Pompeo urges senators not to act against Saudi Arabia » The Trump administration is urging senators not to take action against Saudi Arabia in the wake of journalist Jamal Khashoggi’s murder.
Secretary of State Mike Pompeo and Defense Secretary James Mattis made a closed-door to appeal to lawmakers on Wednesday. They’re hoping to dissuade legislators from passing a resolution on the Saudi-led war in Yemen. Pompeo said punishing Saudi Arabia by withdrawing U.S. support in Yemen would be a big mistake.
POMPEO: We are on the cusp of allowing U.S. envoy Martin Griffiths to in December gather the parties together and hopefully get a ceasefire.
He said that’s a diplomatic goal the State Department has been working toward for months.
Many lawmakers on both sides of the aisle feel the U.S. should do more to punish Saudi Arabia for Khashoggi’s murder.

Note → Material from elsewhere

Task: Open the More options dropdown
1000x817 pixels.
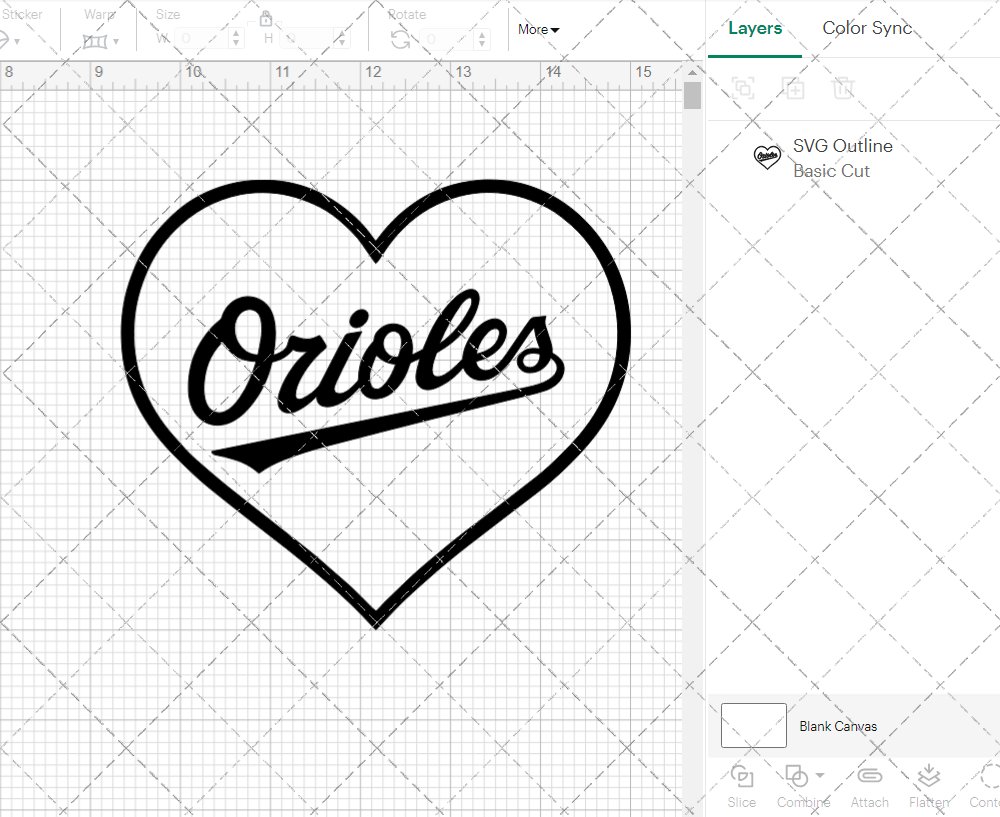Action: (538, 30)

The U.S. has sanctioned 17 people but President Trump has said no further punishment is planned.
Democrats nominate Pelosi for speaker of the House » House Democrats nominated Nancy Pelosi for House speaker on Wednesday. The former speaker and current minority leader entered the closed-door caucus election in an unusual position: running unopposed for the nomination.
She still faces a showdown vote when the full House convenes in January. And some House Democrats are calling for a change at the top. But Pelosi says she’s not worried.
PELOSI: I’m talking about scores of members of Congress who just gave me a vote—are giving me a vote of confidence. That is where our focus is. Are there dissenters? Yes, but I expect to have a powerful vote as we go forward.
She won the nomination by a vote of 203 to 32.
Ivanka Trump explains personal email use » Ivanka Trump is defending her use of a personal email account for White House business. A recent Washington Post report said the president’s daughter and White House adviser sent hundreds of emails last year to aides and Cabinet officials about government business in violation of federal records rules.
A spokesman for the first daughter’s lawyer last week said Trump used her private email address before she was briefed on the rules and that she promptly turned over her emails so they could be stored with other White House records.
In an interview with ABC News, Ivanka Trump said that stands in contrast with former Secretary of State Hillary Clinton, who set up her own private email server for government business. And Trump said any comparisons between the two situations are way off base.
IVANKA: All of my emails that relate to any form of government work, which was mainly scheduling and logistics and the fact that I have a home life and a work life, are all part of the public record. They’re all stored on the White House system. There just is no equivalency between the two things.
The Trump administration says unlike Clinton, Ivanka Trump never emailed classified information and no emails were ever deleted.
House Democrats still plan to investigate the matter in January.
Investigators issue preliminary report on doomed Lion Air jet » Investigators in Indonesia say they still don’t have all the answers about what caused a Lion Air Boeing 737 to crash into the Java Sea last month, killing 189 people. New data recovered from the jet’s black box indicates pilots fought against an automated system that pitched the jetliner’s nose downward because of a faulty sensor.
The country’s National Transportation Safety Commission issued a preliminary report that stopped short of declaring the probable cause of the crash. Investigators are still trying to figure out why engineers certified the jet airworthy and whether they followed required maintenance procedures.
Chinese scientist condemned for gene editing human embryos » A Chinese researcher continues to alarm the scientific and bioethics community with claims of being the first in the world to use gene editing on human embryos. WORLD Radio’s Kristen Flavin reports.
KRISTEN FLAVIN, REPORTER: He Jiankui of Shenzhen said he used the CRISPR gene-editing tool to alter the DNA of twin girls, born earlier this month, to resist HIV.
He made his first public statements about his secretive work on Wednesday and revealed a second pregnancy involving a gene-edited baby is in its very early stages.
Altering DNA in a human embryo that will be implanted in the womb is banned in many countries, including the U.S. in part because the changes can be inherited and might harm other genes. Meanwhile, regulators and scientists from around the world are condemning He’s actions, calling his experiment unethical and unscientific.
China’s National Health Commission has ordered officials to investigate He’s work. And his employer, the Southern University of Science and Technology in Shenzhen, is also investigating.
Reporting for WORLD Radio, I’m Kristen Flavin.